> **To be done**: Put the lines of the material below, from its start through the line containing "pyautogui.click(x=1373, y=47)" inclusive, into a JSON list of strings with one string per line, skipping blank lines. Leave the pictures out of the answer.

Start Provided data

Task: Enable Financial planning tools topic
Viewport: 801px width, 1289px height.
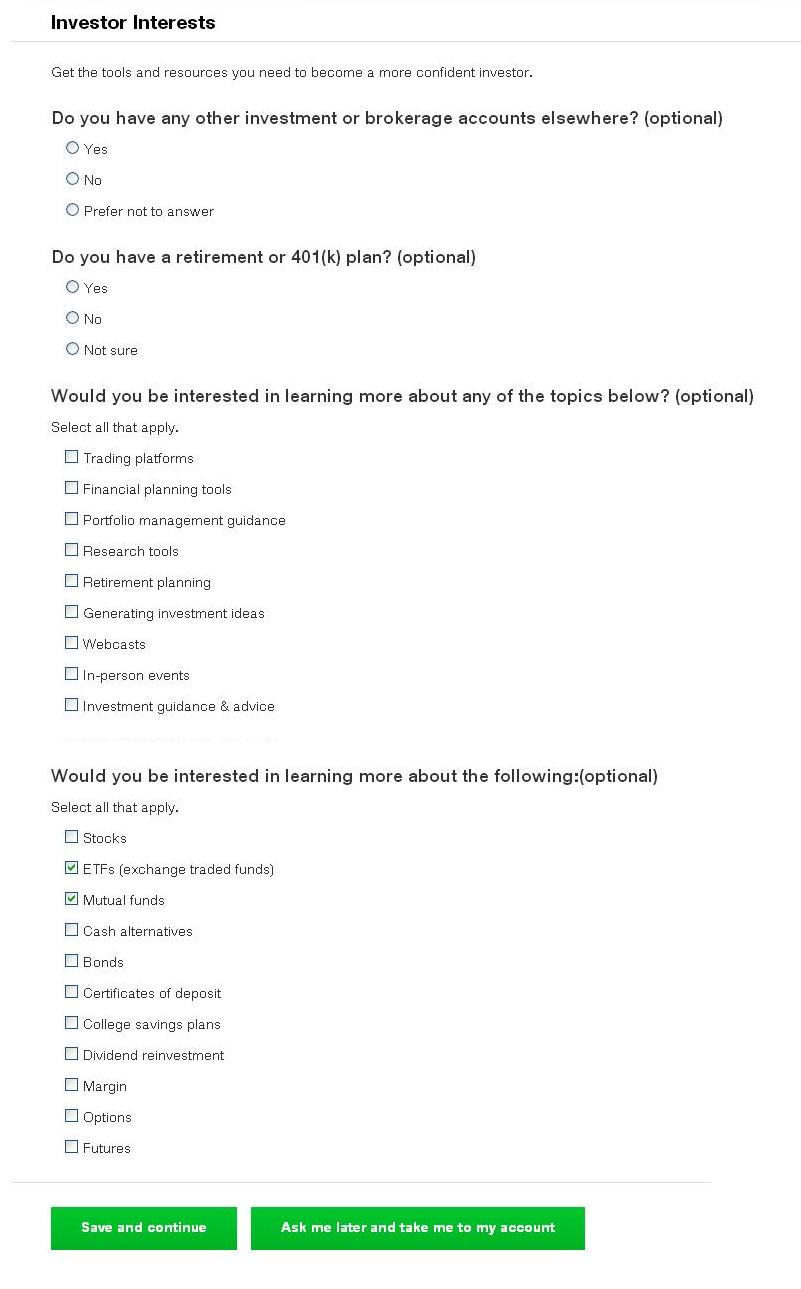Action: (x=71, y=488)
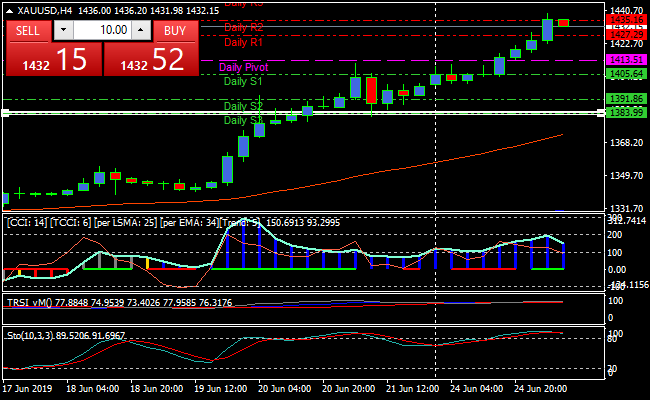
Task: Click the magenta 1413.51 price tag
Action: click(x=625, y=60)
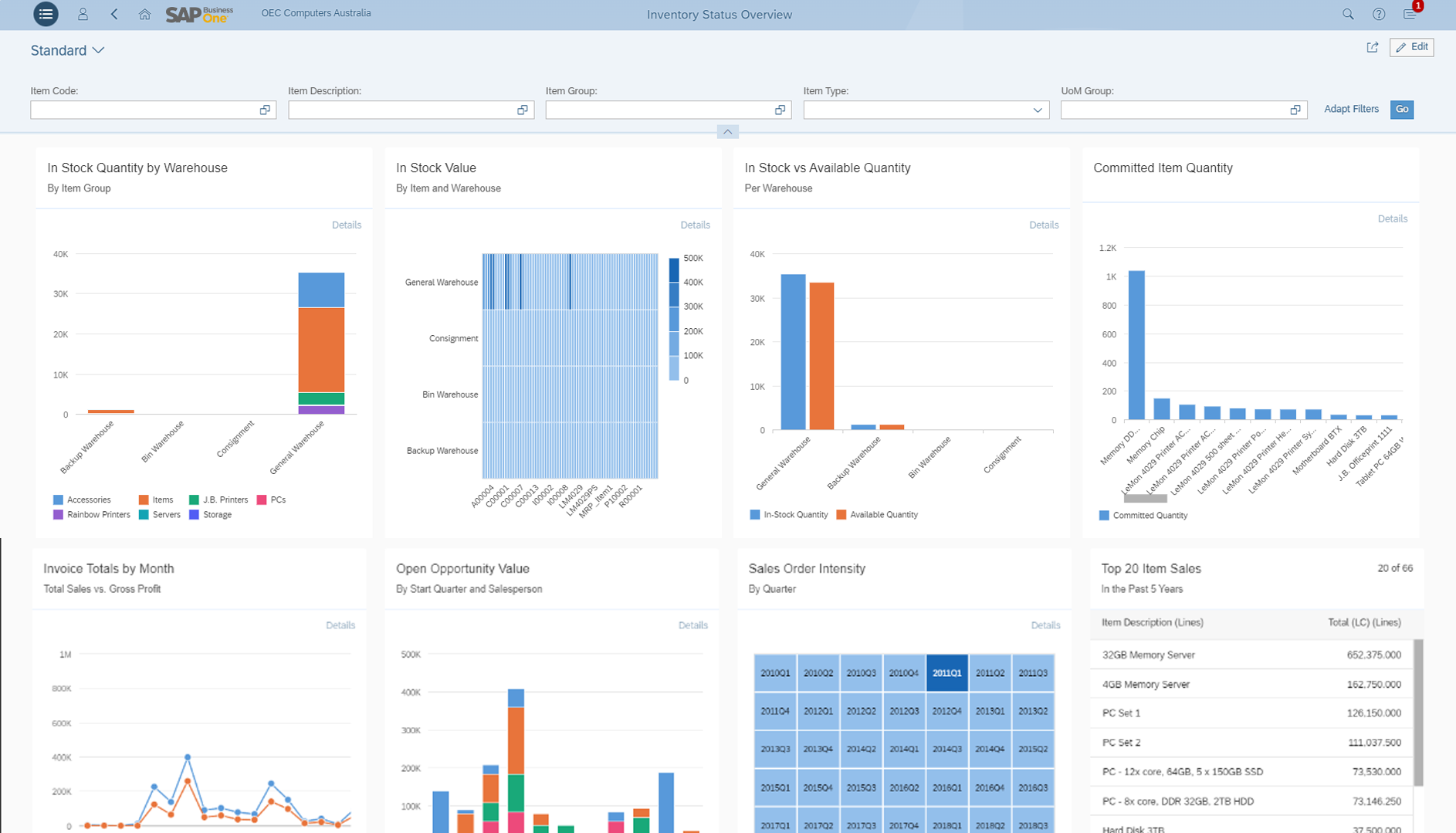Click the share/export icon beside Edit

pyautogui.click(x=1373, y=47)
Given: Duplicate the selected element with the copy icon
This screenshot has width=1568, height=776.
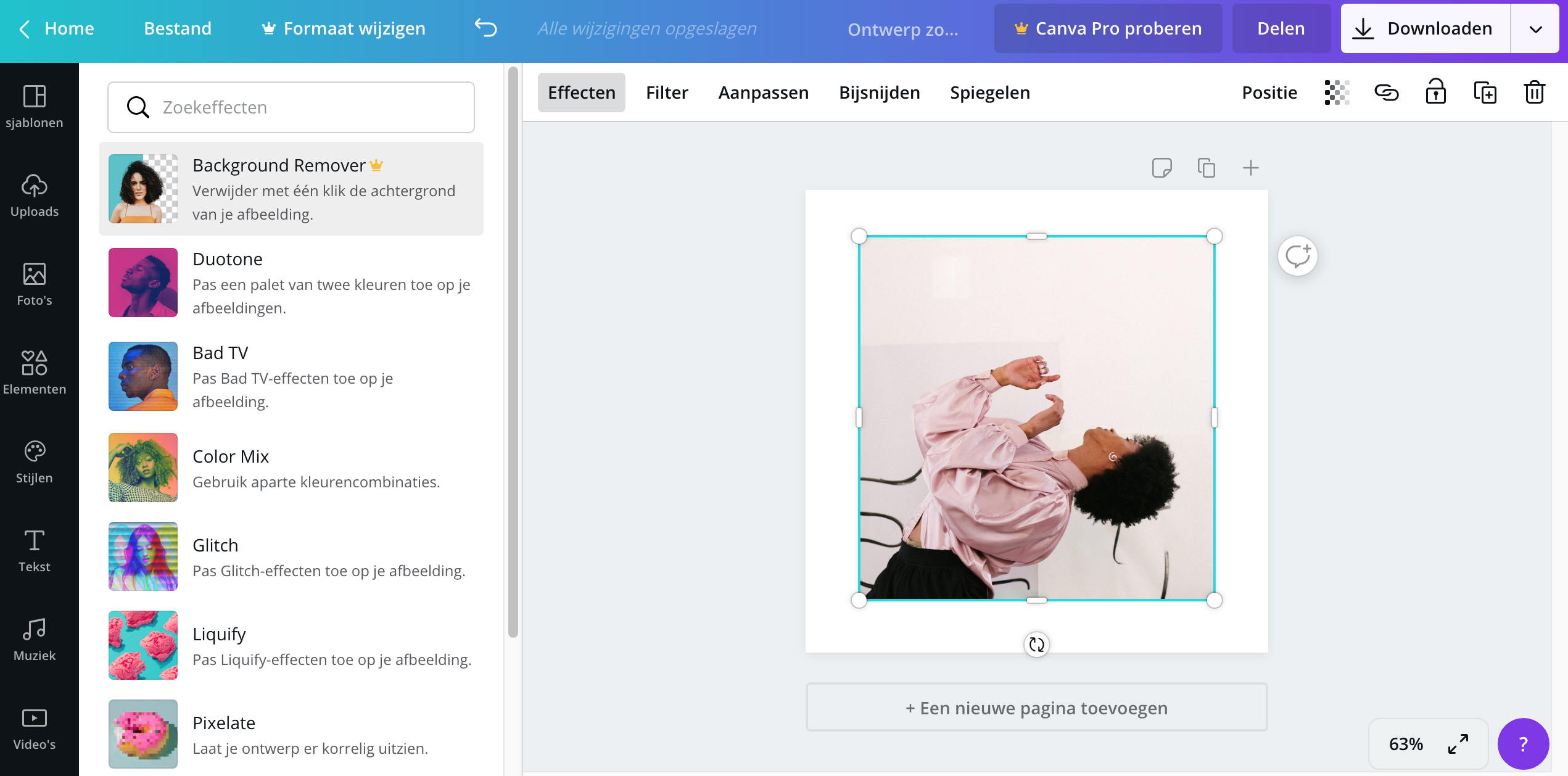Looking at the screenshot, I should coord(1485,93).
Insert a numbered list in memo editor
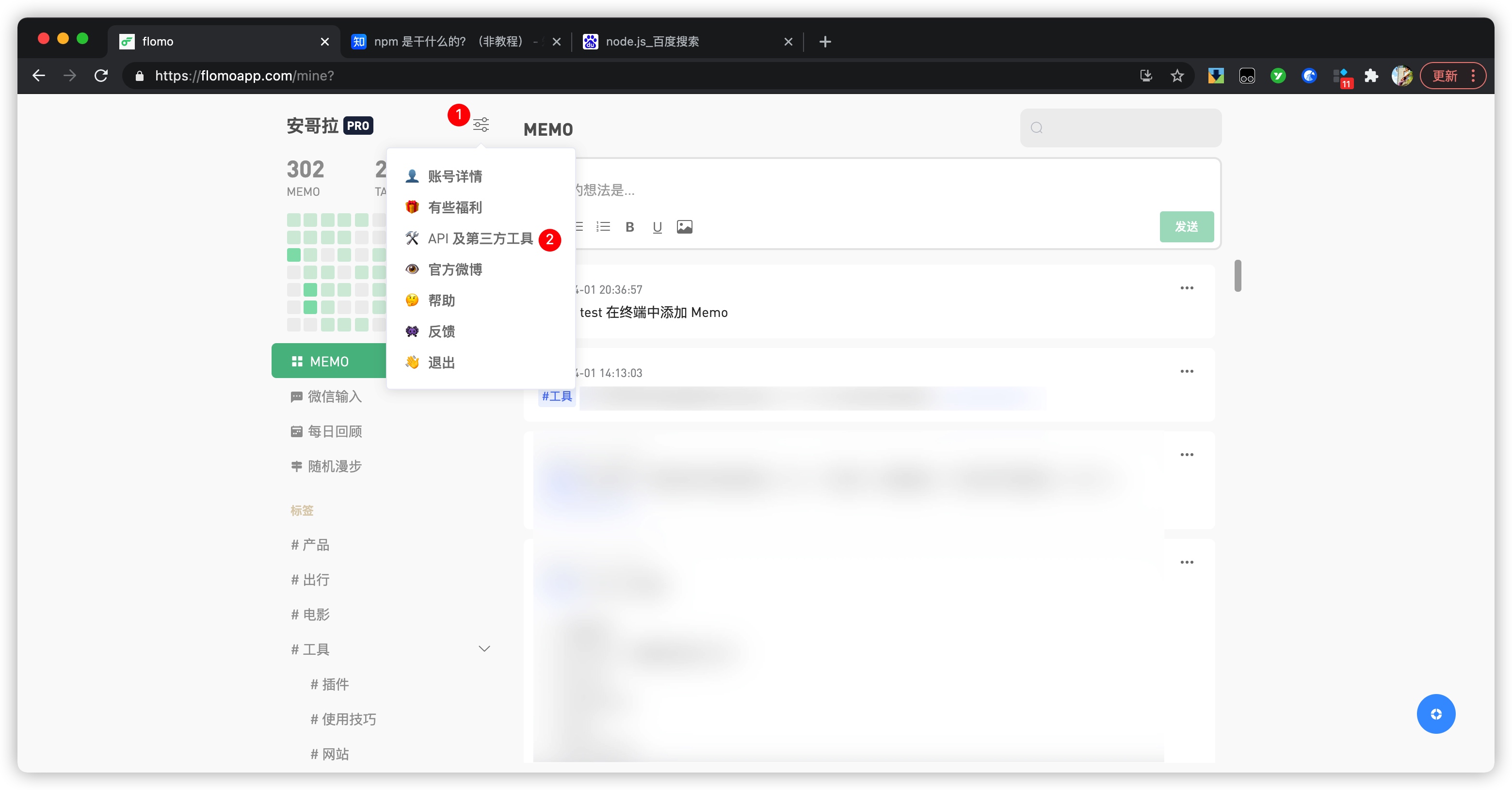1512x790 pixels. click(x=603, y=227)
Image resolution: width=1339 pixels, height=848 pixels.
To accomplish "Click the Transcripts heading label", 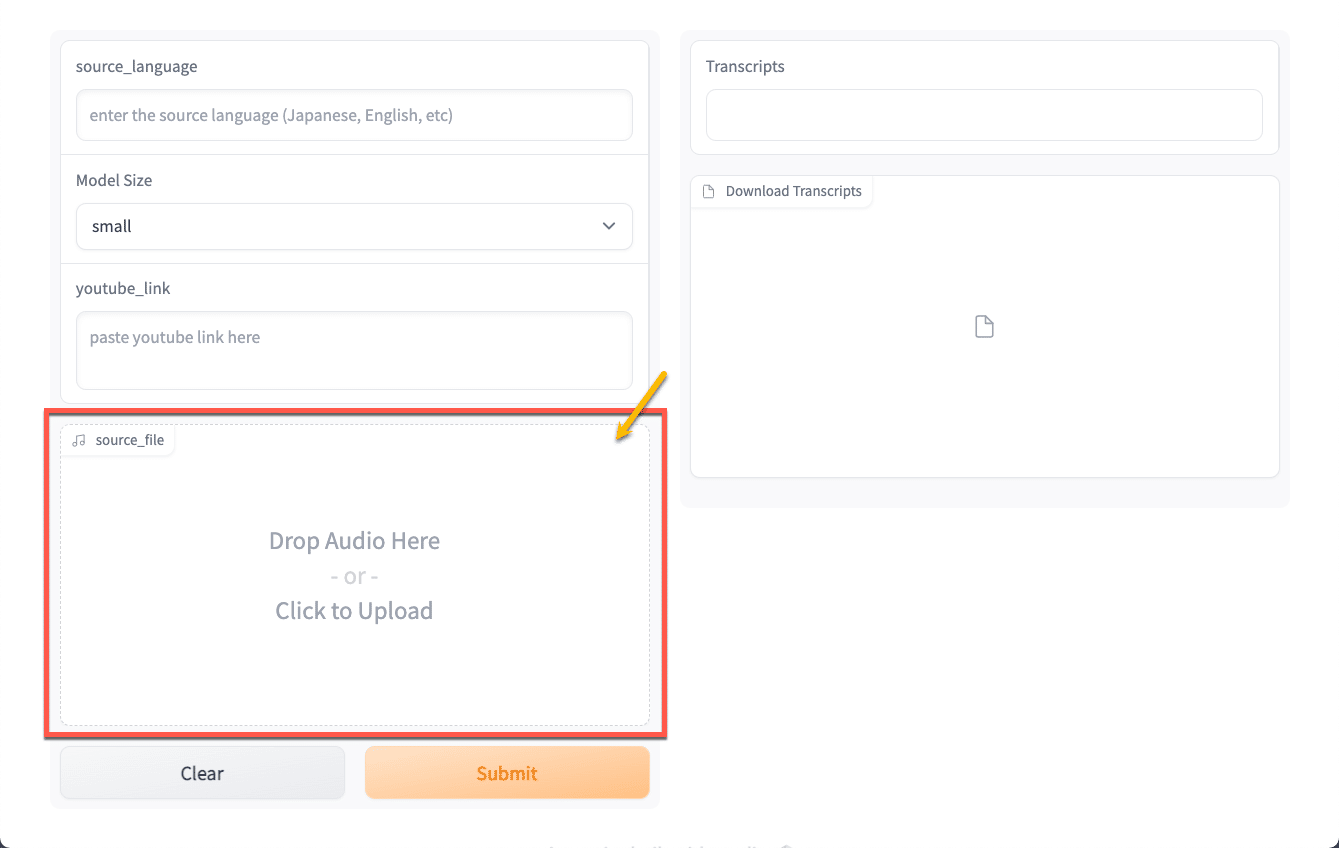I will point(745,67).
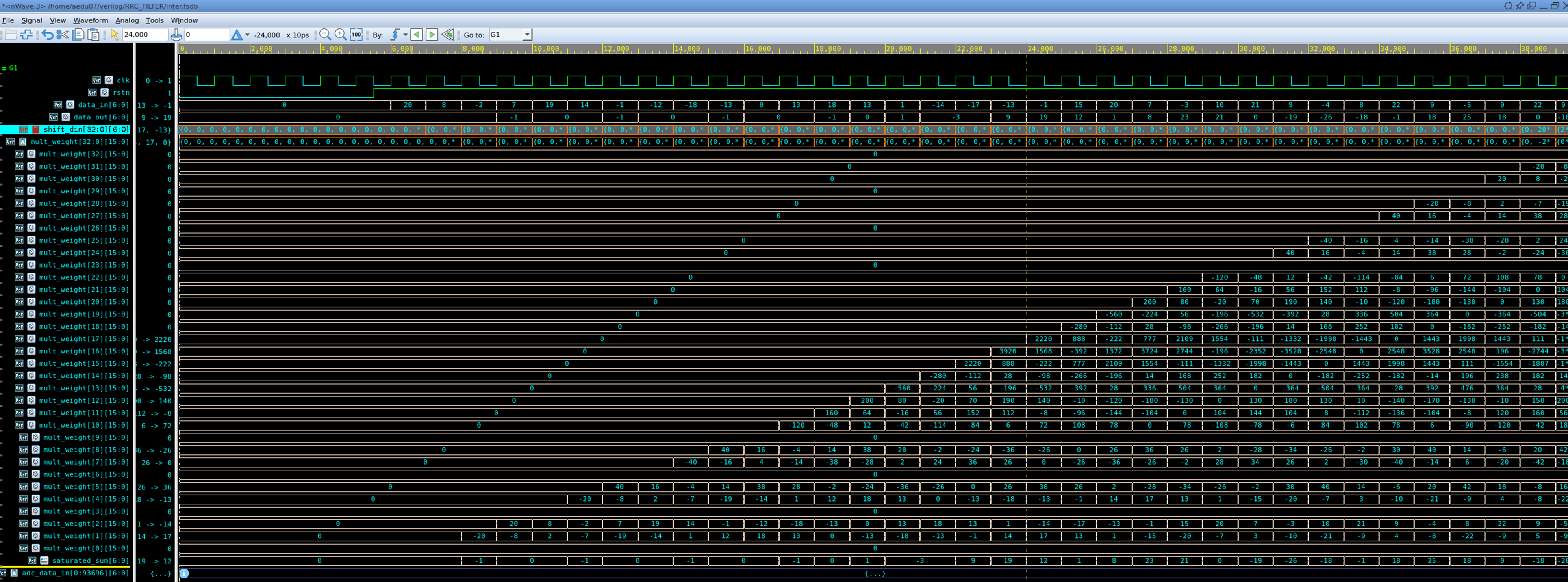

End Provided data

> **In response**:
[
  "Task: Enable Financial planning tools topic",
  "Viewport: 801px width, 1289px height.",
  "Action: (x=71, y=488)",
  "Task: Click the magenta 1413.51 price tag",
  "Action: click(x=625, y=60)",
  "Click the share/export icon beside Edit",
  "pyautogui.click(x=1373, y=47)"
]